BellyBean, God love him, is doing better than ever, despite everything else falling apart. This gives me great comfort knowing that I must be doing at least one darn thing right! 

So that's the report from the hinterlands of Hoosierville! What's new and exciting in your corner of the world? Come tell me all about it!


Jan 19, 2026

HOOOOOOOSIERS!


 Yes, I know. I went to Notre Dame. But I've lived in Indiana longer than any other place, and more importantly...my BellyBean is from IU! Congratulations, Hoosiers! ❤️

Jan 13, 2026

Jan 10, 2026

SATURDAY NIGHT SPINSTER BLISS


 

I can't seem to get motivated to do anything other than sleep, eat, stitch, read, and repeat....so that's exactly what I'm doing! Rich is ushering, my Irish are balling, and I'm just enjoying a very quiet, very cozy Saturday night!

Time enough tomorrow for the laundry things and the cleaning things and all of the other things!

Are you doing all the things? Come tell me all about it!

Jan 5, 2026

MAKING PROGRESS IN BETWEEN NAPS


 

About the only thing I've accomplished in the last several days is lots and lots of sleeping (thank you permacloud), and a fair amount of stitching.

How about you?

Jan 2, 2026

FRIDAY EVENING SPINSTERING


 

Rich just left to do his ushering, I've finished my chores and grocery ordering for the day, and now it's time for Julian and I to find something easy for the TV and to play with silk.

THIS is my idea of Friday bliss!


Jan 1, 2026

AND THEN...IT WAS A NEW YEAR



Here we are on January 1st, Dearies, and I'm happy to report that the day has been a lovely start for Yours Truly! I had a good sleep, plenty of hot damn good, and then spent the day playing with my new start for the year....a Blessing Sampler called All Manner of Thing by Shepherd's Bush.

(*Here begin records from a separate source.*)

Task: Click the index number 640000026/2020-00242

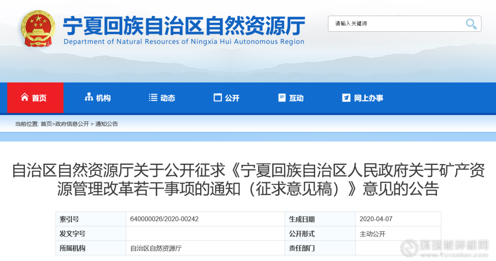Action: (x=164, y=219)
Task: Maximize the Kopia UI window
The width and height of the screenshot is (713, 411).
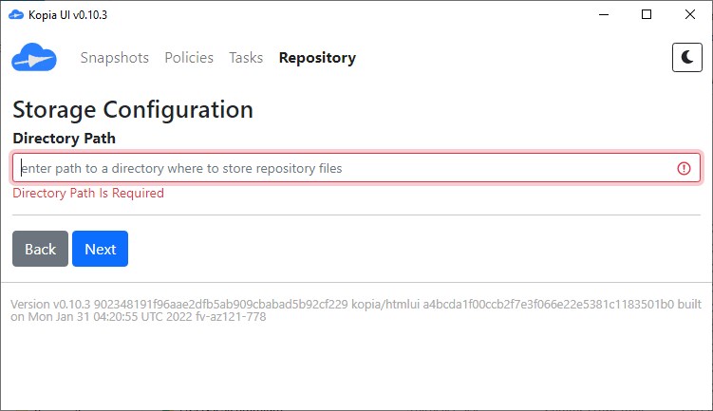Action: (647, 14)
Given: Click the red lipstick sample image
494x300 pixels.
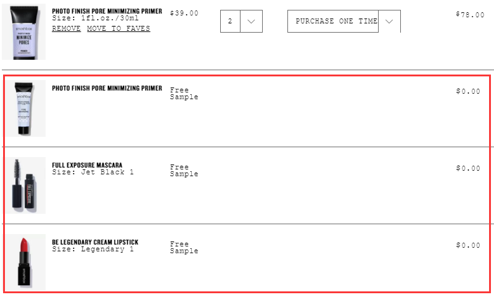Looking at the screenshot, I should click(x=25, y=262).
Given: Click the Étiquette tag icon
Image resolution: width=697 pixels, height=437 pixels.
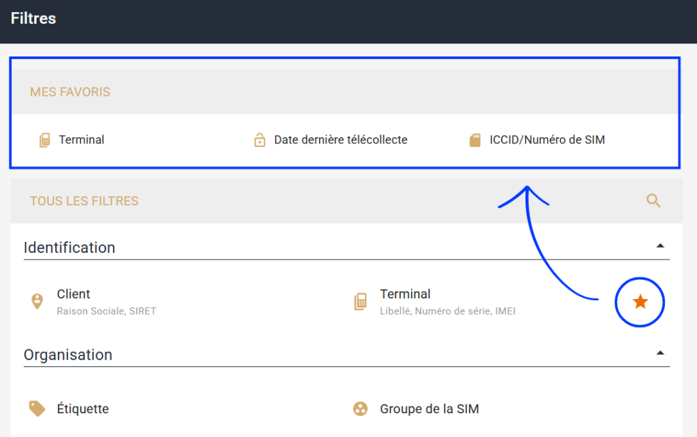Looking at the screenshot, I should click(37, 408).
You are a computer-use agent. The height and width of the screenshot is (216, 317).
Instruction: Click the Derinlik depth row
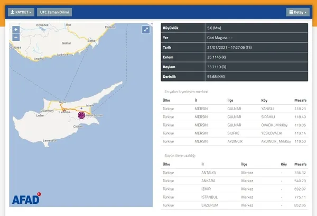(x=234, y=77)
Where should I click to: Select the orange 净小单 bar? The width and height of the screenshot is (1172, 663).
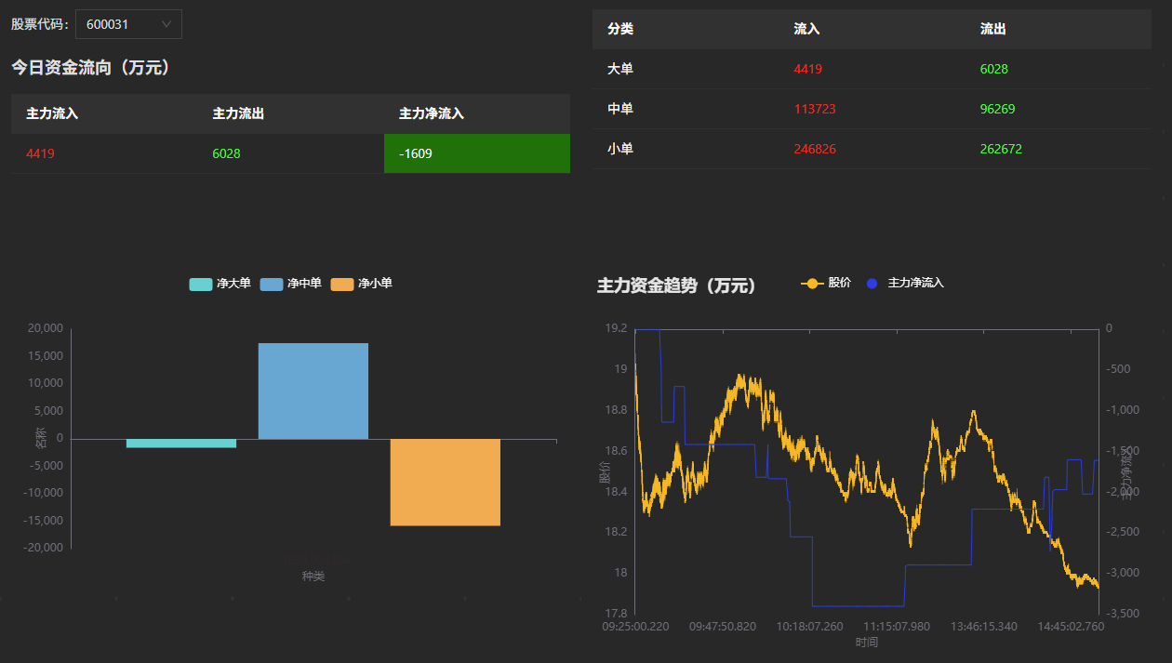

I like the sentiment very much as a good theme for 2026, and I've just ordered the book from whence the quotation comes: Revelations of Divine Love by Julian of Norwich. (*)

(I'll tell you more about Julian after I've read the book, but I know that she was the first woman to write in English and she was a 14th century anchoress and mystic.)

(I think an anchoress is a person that lives a contemplative life in seclusion?)

(Which pretty much describes me, but I don't think contemplating snacks and which pair of sweatpants I'm going to wear for the week is quite what they mean).

But.

Today has been slow. And quiet. And happy and peaceful and cozy. My JB is doing amazingly well after his dental surgery Tuesday, and although he is missing almost all of his teeth now, he's making the very best of it and not complaining at all.  

I hope that your day was exactly what you needed it to be, and that your own blessings were abundant!

Happy New Year!

(*) The full quote is "All shall be well, and all shall be well, and all manner of thing shall be well". This was part of Julian's divine revelations that offered comfort amidst suffering, emphasizing God's ever-present love even during dark times like the Black Death.